Return each line of the records below in which the string "arrow" turns up.

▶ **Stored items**
-------

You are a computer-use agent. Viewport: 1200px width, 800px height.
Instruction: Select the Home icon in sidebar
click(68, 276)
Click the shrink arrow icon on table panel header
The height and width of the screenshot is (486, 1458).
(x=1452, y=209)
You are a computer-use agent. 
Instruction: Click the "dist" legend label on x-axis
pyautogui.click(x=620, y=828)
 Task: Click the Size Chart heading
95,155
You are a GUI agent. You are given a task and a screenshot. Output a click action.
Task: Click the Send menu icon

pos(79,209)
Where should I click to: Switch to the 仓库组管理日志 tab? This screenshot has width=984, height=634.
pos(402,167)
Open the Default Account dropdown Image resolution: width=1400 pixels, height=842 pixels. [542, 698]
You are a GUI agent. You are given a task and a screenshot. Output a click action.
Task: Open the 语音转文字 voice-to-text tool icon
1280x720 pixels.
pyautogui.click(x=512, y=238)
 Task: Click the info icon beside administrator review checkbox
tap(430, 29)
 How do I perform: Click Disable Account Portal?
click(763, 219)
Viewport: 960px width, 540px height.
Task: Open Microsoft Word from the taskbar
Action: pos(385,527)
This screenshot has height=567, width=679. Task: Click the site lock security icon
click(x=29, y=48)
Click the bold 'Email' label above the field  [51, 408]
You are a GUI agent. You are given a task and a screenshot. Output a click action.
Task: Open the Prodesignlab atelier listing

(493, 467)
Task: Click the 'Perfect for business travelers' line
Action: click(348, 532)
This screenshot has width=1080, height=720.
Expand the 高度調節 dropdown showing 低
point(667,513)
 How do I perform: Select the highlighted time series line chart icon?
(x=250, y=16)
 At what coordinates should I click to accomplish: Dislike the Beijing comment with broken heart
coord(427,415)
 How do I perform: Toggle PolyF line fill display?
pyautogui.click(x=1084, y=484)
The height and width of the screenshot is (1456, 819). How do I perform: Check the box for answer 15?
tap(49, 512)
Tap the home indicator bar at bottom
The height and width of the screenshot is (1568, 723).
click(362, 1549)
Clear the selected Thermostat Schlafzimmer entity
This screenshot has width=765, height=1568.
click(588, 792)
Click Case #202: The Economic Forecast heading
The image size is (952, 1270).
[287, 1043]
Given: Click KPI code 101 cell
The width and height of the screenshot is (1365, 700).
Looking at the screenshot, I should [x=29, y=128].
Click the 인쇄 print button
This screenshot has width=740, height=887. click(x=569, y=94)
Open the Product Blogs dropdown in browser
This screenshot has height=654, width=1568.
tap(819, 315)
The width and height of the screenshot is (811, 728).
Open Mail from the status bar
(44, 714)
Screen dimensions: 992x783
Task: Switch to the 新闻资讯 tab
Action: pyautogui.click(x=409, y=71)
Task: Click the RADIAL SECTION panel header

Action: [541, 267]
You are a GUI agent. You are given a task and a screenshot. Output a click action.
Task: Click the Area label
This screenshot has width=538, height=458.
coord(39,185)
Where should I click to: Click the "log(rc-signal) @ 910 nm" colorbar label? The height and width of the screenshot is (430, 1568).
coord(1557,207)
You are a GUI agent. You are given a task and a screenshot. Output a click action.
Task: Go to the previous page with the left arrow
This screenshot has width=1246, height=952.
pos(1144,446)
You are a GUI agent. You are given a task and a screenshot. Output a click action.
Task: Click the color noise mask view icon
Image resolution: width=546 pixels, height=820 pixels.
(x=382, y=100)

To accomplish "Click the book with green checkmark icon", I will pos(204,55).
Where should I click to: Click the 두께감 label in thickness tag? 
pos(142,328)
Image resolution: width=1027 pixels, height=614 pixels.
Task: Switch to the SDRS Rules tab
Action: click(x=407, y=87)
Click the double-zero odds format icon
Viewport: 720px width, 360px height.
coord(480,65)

-------

▶ **Response to the exercise**
Click the shrink arrow icon on table panel header
Task: Go to the previous page with the left arrow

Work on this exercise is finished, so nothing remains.